_DATA PROVIDED_
====

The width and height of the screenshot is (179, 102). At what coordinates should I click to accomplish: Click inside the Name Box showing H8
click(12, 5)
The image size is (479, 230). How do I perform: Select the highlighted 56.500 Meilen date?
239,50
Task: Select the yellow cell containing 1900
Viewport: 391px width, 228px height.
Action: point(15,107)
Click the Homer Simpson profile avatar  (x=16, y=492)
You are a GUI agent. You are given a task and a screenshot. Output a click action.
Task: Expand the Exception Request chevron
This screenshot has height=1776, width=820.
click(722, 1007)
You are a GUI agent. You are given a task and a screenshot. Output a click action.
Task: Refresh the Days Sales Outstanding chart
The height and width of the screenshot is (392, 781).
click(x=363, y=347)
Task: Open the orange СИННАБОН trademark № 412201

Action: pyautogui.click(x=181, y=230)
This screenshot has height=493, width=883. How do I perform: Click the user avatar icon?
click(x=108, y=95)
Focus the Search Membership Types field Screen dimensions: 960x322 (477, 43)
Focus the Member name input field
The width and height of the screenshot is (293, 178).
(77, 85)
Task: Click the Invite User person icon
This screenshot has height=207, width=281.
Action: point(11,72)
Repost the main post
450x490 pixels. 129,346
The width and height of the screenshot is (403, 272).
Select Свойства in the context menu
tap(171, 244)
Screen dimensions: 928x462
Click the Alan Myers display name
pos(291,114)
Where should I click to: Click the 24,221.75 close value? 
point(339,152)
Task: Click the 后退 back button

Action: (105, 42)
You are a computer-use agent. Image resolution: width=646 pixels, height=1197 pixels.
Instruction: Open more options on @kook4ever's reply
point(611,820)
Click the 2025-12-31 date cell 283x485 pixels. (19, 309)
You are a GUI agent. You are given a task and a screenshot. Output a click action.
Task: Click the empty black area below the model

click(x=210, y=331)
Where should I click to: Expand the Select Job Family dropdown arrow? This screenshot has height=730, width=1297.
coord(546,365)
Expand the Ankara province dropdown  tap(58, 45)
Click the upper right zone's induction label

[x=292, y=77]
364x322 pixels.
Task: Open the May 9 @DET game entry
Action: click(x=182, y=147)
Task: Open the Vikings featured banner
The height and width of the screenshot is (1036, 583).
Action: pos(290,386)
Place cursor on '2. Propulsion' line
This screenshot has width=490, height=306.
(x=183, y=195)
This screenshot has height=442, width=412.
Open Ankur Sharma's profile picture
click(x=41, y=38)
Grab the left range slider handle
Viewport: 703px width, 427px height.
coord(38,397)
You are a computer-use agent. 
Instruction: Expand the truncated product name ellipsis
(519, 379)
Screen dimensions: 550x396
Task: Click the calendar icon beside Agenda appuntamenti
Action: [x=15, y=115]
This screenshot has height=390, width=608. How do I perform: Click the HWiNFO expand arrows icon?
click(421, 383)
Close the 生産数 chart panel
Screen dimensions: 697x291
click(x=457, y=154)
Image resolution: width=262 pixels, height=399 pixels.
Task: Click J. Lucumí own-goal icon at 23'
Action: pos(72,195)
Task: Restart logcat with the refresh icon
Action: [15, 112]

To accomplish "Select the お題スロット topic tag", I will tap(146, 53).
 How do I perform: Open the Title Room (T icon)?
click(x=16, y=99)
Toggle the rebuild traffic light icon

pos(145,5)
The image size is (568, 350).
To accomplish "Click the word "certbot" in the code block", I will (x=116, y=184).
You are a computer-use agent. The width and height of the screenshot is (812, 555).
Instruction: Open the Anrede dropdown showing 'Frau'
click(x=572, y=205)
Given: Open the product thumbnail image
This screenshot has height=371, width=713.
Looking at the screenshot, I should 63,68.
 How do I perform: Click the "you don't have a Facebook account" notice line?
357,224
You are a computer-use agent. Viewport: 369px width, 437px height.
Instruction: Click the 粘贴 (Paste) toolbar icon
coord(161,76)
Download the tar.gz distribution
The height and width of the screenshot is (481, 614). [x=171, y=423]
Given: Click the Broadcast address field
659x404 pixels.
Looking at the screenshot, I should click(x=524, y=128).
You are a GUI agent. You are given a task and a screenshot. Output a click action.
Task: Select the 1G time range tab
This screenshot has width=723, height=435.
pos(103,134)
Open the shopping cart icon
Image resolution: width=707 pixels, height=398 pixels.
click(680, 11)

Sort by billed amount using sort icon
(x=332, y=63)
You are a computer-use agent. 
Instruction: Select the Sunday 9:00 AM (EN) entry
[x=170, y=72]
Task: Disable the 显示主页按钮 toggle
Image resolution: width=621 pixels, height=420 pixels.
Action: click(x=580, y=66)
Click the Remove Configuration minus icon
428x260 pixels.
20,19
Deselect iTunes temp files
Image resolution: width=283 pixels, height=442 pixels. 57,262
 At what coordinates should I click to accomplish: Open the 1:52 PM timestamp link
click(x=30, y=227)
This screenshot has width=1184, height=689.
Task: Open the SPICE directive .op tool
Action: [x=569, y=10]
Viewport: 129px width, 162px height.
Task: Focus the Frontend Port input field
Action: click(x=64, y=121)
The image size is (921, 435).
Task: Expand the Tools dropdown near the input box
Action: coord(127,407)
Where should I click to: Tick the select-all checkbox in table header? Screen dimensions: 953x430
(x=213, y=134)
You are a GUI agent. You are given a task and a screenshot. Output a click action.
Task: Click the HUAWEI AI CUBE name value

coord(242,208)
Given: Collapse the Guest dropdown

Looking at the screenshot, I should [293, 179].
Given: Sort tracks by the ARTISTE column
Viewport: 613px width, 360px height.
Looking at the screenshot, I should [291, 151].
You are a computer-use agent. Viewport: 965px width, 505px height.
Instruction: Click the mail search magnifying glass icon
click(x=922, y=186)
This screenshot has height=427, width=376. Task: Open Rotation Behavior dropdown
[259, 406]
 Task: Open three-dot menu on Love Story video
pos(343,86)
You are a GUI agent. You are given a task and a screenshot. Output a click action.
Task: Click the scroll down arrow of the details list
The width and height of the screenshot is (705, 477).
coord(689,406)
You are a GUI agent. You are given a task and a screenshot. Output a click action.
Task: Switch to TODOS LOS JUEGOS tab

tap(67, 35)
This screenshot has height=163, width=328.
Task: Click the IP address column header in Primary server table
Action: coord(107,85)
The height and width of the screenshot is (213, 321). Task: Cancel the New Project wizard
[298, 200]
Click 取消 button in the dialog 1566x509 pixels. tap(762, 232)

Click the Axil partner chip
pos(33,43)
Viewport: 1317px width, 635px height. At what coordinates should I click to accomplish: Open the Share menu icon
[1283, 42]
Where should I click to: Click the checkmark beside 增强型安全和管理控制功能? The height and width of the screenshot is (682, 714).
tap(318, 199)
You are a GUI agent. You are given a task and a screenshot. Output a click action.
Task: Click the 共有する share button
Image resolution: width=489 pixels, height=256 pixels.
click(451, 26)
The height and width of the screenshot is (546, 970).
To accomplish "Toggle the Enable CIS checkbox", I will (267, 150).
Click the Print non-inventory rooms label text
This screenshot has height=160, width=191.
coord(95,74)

====

_WHAT NEEDS TO BE DONE_
Set down precisely the lines above between the line holding "Image resolution: width=621" and the line holding "Given: Sort tracks by the ARTISTE column", inclusive, and nothing beyond them.

_ANSWER TO THE PROBLEM_
Image resolution: width=621 pixels, height=420 pixels.
Action: click(x=580, y=66)
Click the Remove Configuration minus icon
428x260 pixels.
20,19
Deselect iTunes temp files
Image resolution: width=283 pixels, height=442 pixels. 57,262
 At what coordinates should I click to accomplish: Open the 1:52 PM timestamp link
click(x=30, y=227)
This screenshot has width=1184, height=689.
Task: Open the SPICE directive .op tool
Action: [x=569, y=10]
Viewport: 129px width, 162px height.
Task: Focus the Frontend Port input field
Action: click(x=64, y=121)
The image size is (921, 435).
Task: Expand the Tools dropdown near the input box
Action: coord(127,407)
Where should I click to: Tick the select-all checkbox in table header? Screen dimensions: 953x430
(x=213, y=134)
You are a GUI agent. You are given a task and a screenshot. Output a click action.
Task: Click the HUAWEI AI CUBE name value

coord(242,208)
Given: Collapse the Guest dropdown

Looking at the screenshot, I should [293, 179].
Given: Sort tracks by the ARTISTE column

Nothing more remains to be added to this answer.